- _Exercise aim_: Go over the data and copy out each line with "beside" in it.

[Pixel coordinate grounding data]
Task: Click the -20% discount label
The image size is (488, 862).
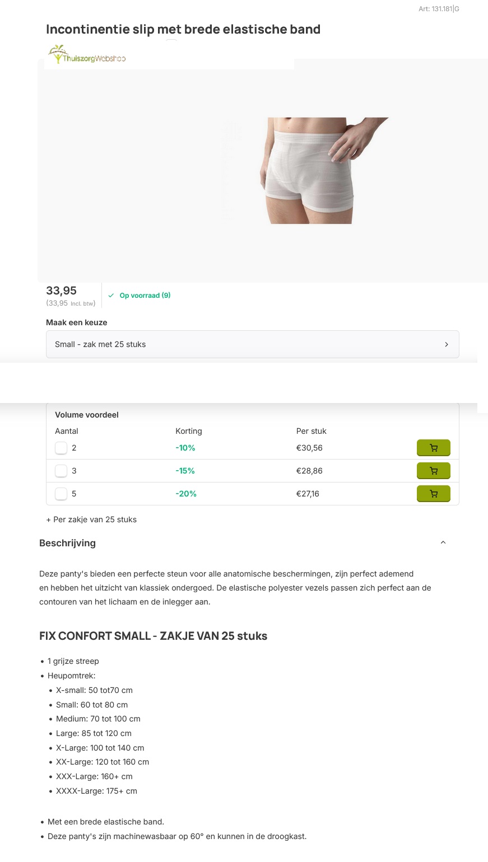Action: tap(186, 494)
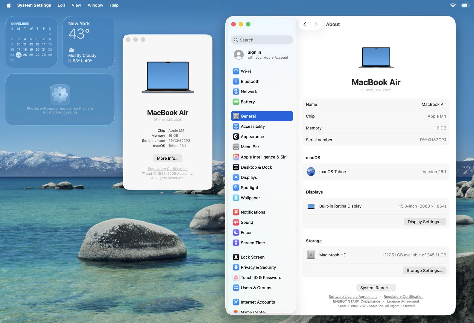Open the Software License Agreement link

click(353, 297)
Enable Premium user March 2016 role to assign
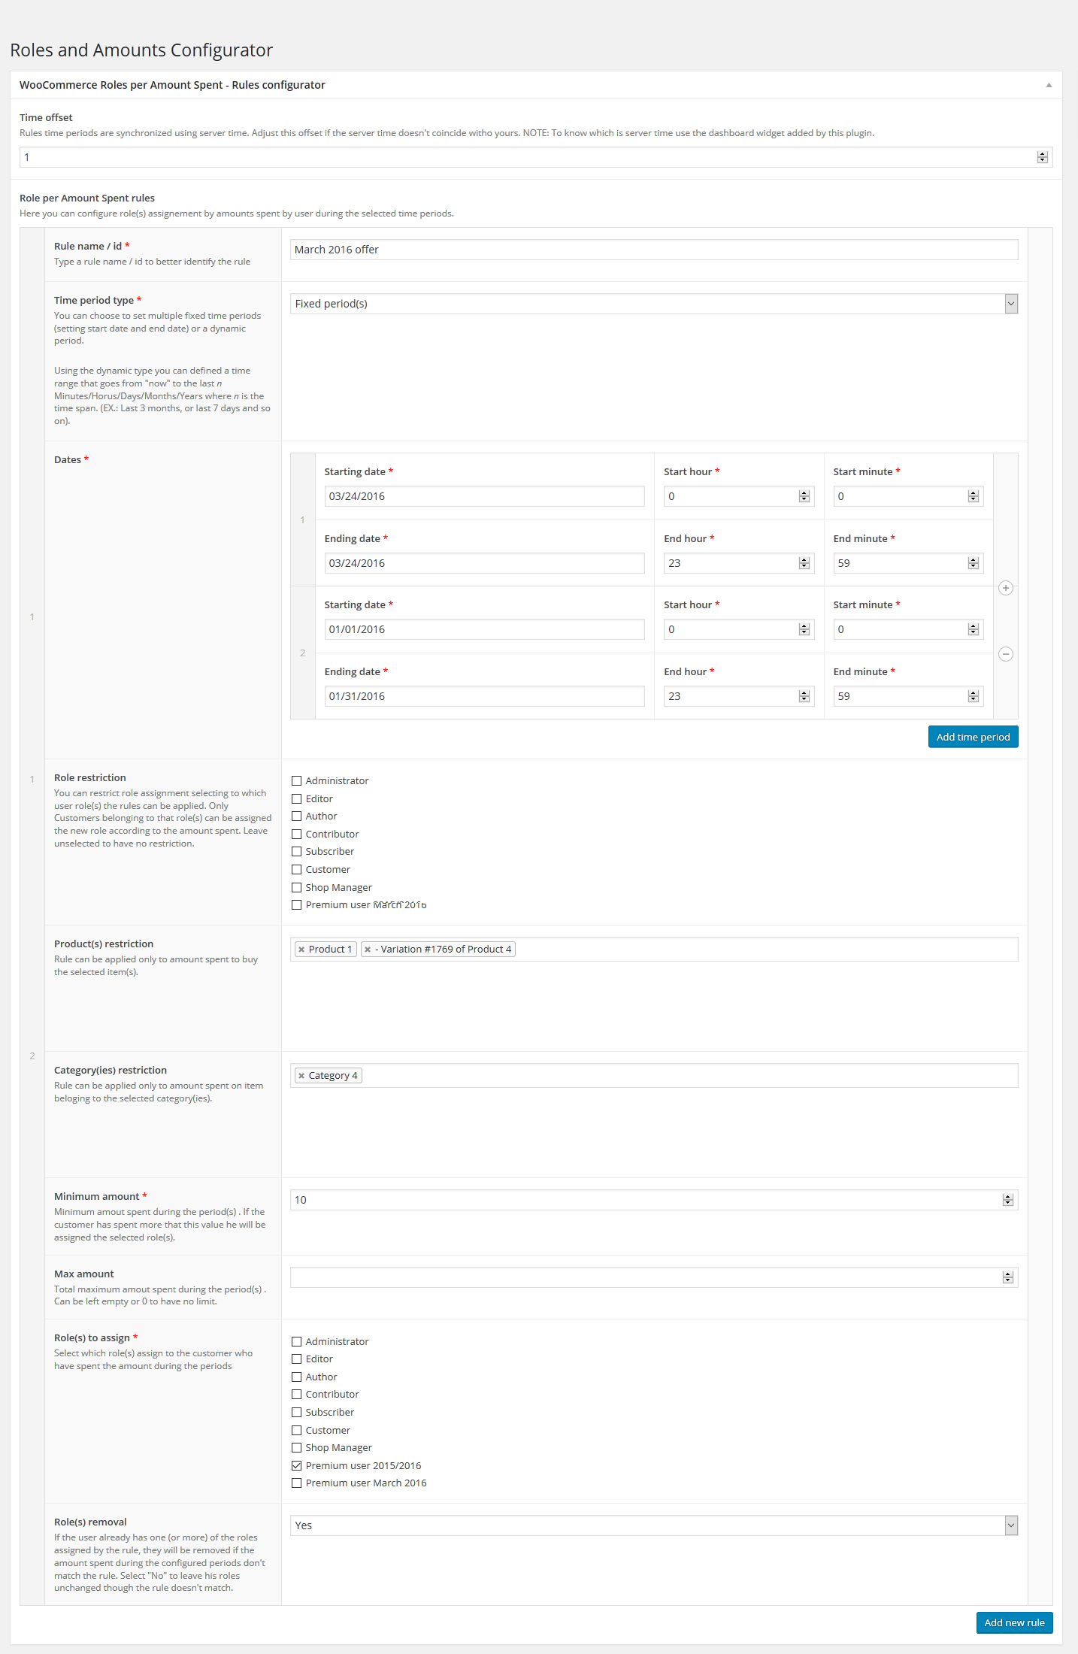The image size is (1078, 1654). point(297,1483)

---

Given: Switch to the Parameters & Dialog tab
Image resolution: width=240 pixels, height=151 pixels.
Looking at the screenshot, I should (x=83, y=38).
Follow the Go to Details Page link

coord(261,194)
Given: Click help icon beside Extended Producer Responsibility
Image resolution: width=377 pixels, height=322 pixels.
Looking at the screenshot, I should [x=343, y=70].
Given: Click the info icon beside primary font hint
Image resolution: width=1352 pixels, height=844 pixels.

- _Answer to this problem_:
Given: Click help icon beside Extended Producer Responsibility
Given: Click the info icon beside primary font hint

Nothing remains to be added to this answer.